── Data to use
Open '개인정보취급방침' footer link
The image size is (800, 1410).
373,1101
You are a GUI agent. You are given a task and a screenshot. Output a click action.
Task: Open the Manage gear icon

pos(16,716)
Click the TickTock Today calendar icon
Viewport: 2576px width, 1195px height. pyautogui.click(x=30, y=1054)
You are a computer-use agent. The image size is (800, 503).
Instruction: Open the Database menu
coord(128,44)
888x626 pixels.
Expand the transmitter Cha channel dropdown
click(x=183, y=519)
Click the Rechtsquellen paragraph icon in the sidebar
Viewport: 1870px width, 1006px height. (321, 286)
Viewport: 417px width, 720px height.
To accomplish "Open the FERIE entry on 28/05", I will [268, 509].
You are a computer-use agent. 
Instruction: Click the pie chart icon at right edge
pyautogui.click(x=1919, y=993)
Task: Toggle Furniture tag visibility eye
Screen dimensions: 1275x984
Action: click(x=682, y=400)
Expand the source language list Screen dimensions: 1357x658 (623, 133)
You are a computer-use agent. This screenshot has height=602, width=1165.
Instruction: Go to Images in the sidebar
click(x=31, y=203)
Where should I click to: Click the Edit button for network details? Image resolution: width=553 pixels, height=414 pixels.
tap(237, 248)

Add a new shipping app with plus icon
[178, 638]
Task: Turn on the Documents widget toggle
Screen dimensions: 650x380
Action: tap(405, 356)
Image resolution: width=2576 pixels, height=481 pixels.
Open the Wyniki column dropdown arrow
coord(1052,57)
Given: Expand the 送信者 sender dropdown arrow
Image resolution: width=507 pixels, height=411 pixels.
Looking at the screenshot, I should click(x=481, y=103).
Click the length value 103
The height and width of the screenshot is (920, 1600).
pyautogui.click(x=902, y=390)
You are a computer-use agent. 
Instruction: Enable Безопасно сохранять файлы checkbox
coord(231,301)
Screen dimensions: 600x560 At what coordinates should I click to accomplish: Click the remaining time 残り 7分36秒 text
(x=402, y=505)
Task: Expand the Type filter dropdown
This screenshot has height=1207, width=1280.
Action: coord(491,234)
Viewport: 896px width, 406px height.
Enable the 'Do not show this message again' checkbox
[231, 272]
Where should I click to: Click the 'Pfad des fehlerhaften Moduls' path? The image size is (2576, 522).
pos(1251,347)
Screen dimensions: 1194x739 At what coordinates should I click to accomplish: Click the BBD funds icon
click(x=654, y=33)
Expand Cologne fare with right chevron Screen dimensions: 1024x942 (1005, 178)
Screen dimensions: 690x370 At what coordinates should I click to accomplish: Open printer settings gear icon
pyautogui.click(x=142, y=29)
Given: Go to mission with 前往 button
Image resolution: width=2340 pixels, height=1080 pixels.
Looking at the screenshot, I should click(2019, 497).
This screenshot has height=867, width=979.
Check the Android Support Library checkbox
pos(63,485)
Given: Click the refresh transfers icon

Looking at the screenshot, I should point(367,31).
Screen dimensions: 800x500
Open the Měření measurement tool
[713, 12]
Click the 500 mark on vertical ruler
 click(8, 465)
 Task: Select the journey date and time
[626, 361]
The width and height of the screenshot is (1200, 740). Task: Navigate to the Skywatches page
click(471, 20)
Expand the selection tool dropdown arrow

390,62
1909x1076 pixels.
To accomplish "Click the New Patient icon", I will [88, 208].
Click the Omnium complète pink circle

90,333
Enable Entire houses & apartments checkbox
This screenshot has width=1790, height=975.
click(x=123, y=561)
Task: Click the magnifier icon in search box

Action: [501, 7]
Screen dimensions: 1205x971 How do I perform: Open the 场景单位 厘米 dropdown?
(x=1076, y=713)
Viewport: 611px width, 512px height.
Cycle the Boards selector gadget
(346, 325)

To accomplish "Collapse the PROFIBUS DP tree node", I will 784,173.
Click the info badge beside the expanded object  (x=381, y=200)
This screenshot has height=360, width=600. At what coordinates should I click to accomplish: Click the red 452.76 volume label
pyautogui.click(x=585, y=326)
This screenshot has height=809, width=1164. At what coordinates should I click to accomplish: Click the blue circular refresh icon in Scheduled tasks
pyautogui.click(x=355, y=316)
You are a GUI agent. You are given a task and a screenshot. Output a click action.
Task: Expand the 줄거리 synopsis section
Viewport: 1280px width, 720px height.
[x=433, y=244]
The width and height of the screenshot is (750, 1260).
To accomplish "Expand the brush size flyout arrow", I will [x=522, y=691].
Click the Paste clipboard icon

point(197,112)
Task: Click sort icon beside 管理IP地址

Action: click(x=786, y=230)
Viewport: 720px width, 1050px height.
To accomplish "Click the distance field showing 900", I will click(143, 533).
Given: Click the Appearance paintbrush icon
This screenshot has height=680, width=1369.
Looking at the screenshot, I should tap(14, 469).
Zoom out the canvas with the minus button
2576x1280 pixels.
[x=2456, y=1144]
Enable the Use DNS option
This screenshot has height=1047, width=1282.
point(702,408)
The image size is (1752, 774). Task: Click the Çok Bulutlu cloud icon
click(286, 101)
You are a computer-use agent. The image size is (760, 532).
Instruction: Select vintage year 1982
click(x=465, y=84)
────
Challenge: Copy all of the entries above line for line, without a single change.

Solution:
Open '개인정보취급방침' footer link
The image size is (800, 1410).
373,1101
You are a GUI agent. You are given a task and a screenshot. Output a click action.
Task: Open the Manage gear icon

pos(16,716)
Click the TickTock Today calendar icon
Viewport: 2576px width, 1195px height. pyautogui.click(x=30, y=1054)
You are a computer-use agent. The image size is (800, 503).
Instruction: Open the Database menu
coord(128,44)
888x626 pixels.
Expand the transmitter Cha channel dropdown
click(x=183, y=519)
Click the Rechtsquellen paragraph icon in the sidebar
Viewport: 1870px width, 1006px height. (321, 286)
Viewport: 417px width, 720px height.
To accomplish "Open the FERIE entry on 28/05", I will [268, 509].
You are a computer-use agent. 
Instruction: Click the pie chart icon at right edge
pyautogui.click(x=1919, y=993)
Task: Toggle Furniture tag visibility eye
Screen dimensions: 1275x984
Action: click(x=682, y=400)
Expand the source language list Screen dimensions: 1357x658 (623, 133)
You are a computer-use agent. This screenshot has height=602, width=1165.
Instruction: Go to Images in the sidebar
click(x=31, y=203)
Where should I click to: Click the Edit button for network details? Image resolution: width=553 pixels, height=414 pixels.
tap(237, 248)

Add a new shipping app with plus icon
[178, 638]
Task: Turn on the Documents widget toggle
Screen dimensions: 650x380
Action: tap(405, 356)
Image resolution: width=2576 pixels, height=481 pixels.
Open the Wyniki column dropdown arrow
coord(1052,57)
Given: Expand the 送信者 sender dropdown arrow
Image resolution: width=507 pixels, height=411 pixels.
Looking at the screenshot, I should click(x=481, y=103).
Click the length value 103
The height and width of the screenshot is (920, 1600).
pyautogui.click(x=902, y=390)
You are a computer-use agent. 
Instruction: Enable Безопасно сохранять файлы checkbox
coord(231,301)
Screen dimensions: 600x560 At what coordinates should I click to accomplish: Click the remaining time 残り 7分36秒 text
(x=402, y=505)
Task: Expand the Type filter dropdown
This screenshot has height=1207, width=1280.
Action: coord(491,234)
Viewport: 896px width, 406px height.
Enable the 'Do not show this message again' checkbox
[231, 272]
Where should I click to: Click the 'Pfad des fehlerhaften Moduls' path? The image size is (2576, 522).
pos(1251,347)
Screen dimensions: 1194x739 At what coordinates should I click to accomplish: Click the BBD funds icon
click(x=654, y=33)
Expand Cologne fare with right chevron Screen dimensions: 1024x942 (1005, 178)
Screen dimensions: 690x370 At what coordinates should I click to accomplish: Open printer settings gear icon
pyautogui.click(x=142, y=29)
Given: Go to mission with 前往 button
Image resolution: width=2340 pixels, height=1080 pixels.
Looking at the screenshot, I should click(2019, 497).
This screenshot has height=867, width=979.
Check the Android Support Library checkbox
pos(63,485)
Given: Click the refresh transfers icon

Looking at the screenshot, I should point(367,31).
Screen dimensions: 800x500
Open the Měření measurement tool
[713, 12]
Click the 500 mark on vertical ruler
 click(8, 465)
 Task: Select the journey date and time
[626, 361]
The width and height of the screenshot is (1200, 740). Task: Navigate to the Skywatches page
click(471, 20)
Expand the selection tool dropdown arrow

390,62
1909x1076 pixels.
To accomplish "Click the New Patient icon", I will [88, 208].
Click the Omnium complète pink circle

90,333
Enable Entire houses & apartments checkbox
This screenshot has width=1790, height=975.
click(x=123, y=561)
Task: Click the magnifier icon in search box

Action: [501, 7]
Screen dimensions: 1205x971 How do I perform: Open the 场景单位 厘米 dropdown?
(x=1076, y=713)
Viewport: 611px width, 512px height.
Cycle the Boards selector gadget
(346, 325)

To accomplish "Collapse the PROFIBUS DP tree node", I will 784,173.
Click the info badge beside the expanded object  (x=381, y=200)
This screenshot has height=360, width=600. At what coordinates should I click to accomplish: Click the red 452.76 volume label
pyautogui.click(x=585, y=326)
This screenshot has height=809, width=1164. At what coordinates should I click to accomplish: Click the blue circular refresh icon in Scheduled tasks
pyautogui.click(x=355, y=316)
You are a GUI agent. You are given a task and a screenshot. Output a click action.
Task: Expand the 줄거리 synopsis section
Viewport: 1280px width, 720px height.
[x=433, y=244]
The width and height of the screenshot is (750, 1260).
To accomplish "Expand the brush size flyout arrow", I will [x=522, y=691].
Click the Paste clipboard icon

point(197,112)
Task: Click sort icon beside 管理IP地址

Action: click(x=786, y=230)
Viewport: 720px width, 1050px height.
To accomplish "Click the distance field showing 900", I will click(143, 533).
Given: Click the Appearance paintbrush icon
This screenshot has height=680, width=1369.
Looking at the screenshot, I should tap(14, 469).
Zoom out the canvas with the minus button
2576x1280 pixels.
[x=2456, y=1144]
Enable the Use DNS option
This screenshot has height=1047, width=1282.
point(702,408)
The image size is (1752, 774). Task: Click the Çok Bulutlu cloud icon
click(286, 101)
You are a computer-use agent. The image size is (760, 532).
Instruction: Select vintage year 1982
click(x=465, y=84)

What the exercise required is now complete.